The question here is, if the inner track has a diameter of the curve of 11", or a radius of 5.5", why is the requirement that the outer track have that much clearance from the inner track? I don't have any experience with Z-scale, but for other scales, I don't see spacing anything like what you're describing.

I'm not suggesting that the tight spacing would accommodate all locomotives or rolling stock, but I'll bet with a inner diameter of 11" and an outer diameter of 15-16", you'd be hard pressed to find any Z-scale stuff that would have interference between the tracks. With the tight radius, you'd likely be limited to smaller models, further insuring that track-to-track interference would be a non-issue.


----------



## gunrunnerjohn (Nov 10, 2010)

Subway Fugitive said:


> Here are some photos of the ledge I am dealing with. It is 9' long and 9" wide.

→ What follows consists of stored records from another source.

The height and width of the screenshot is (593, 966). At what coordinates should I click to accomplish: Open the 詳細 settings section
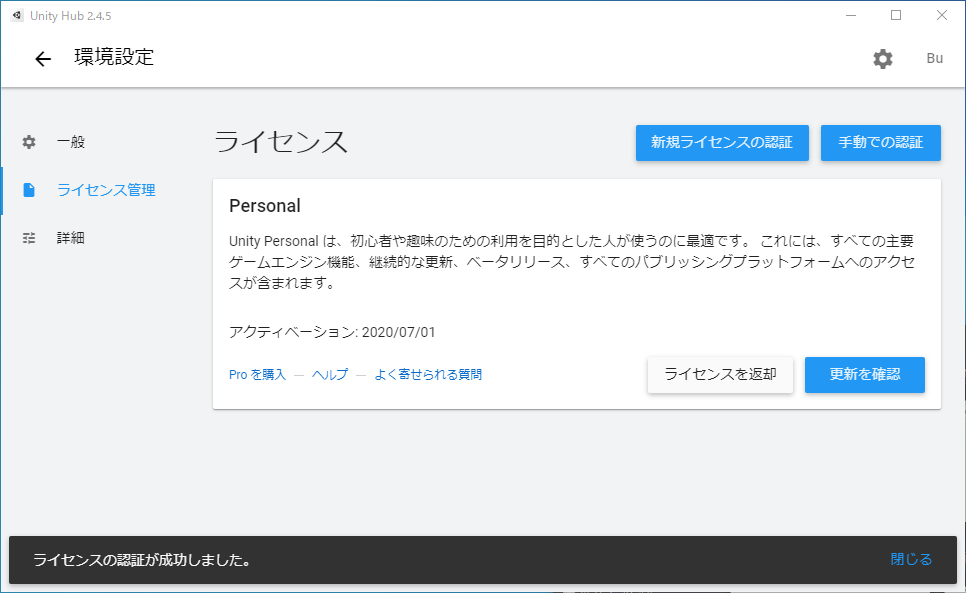pyautogui.click(x=71, y=238)
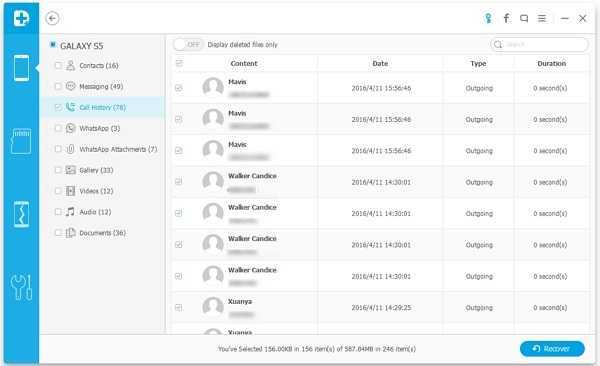Click the back arrow button
The width and height of the screenshot is (600, 366).
[52, 18]
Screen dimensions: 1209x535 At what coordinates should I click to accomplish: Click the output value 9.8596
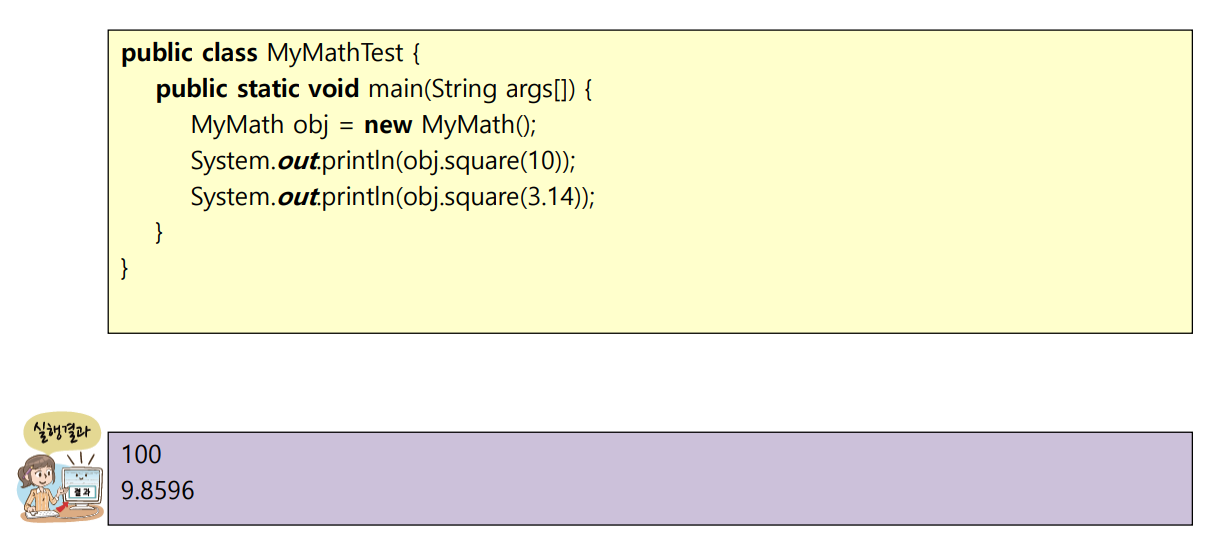pyautogui.click(x=158, y=491)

I suggest you limit live posting picture sizes to around 800 pixels wide, your pictures require side-to-side scrolling on even my 27" screen!


----------



## tooter (Feb 26, 2010)

Hey fugitive, 

Do you plan on doing any cooking on that stove? 

*If* you do, *don't* put a train layout on your shelf, just steam from boiling water won't be good for the engines or the layout, let alone *frying*. 

Greg


----------



## Subway Fugitive (Jul 16, 2011)

choo choo said:


> Hey fugitive,
> 
> Do you plan on doing any cooking on that stove?
> 
> ...


I concur Greg. The ledge runs 9'. I was planning on using 5-6' of it avoiding the stove area. I'd be more concerned with creating a fire hazard than losing an engine. 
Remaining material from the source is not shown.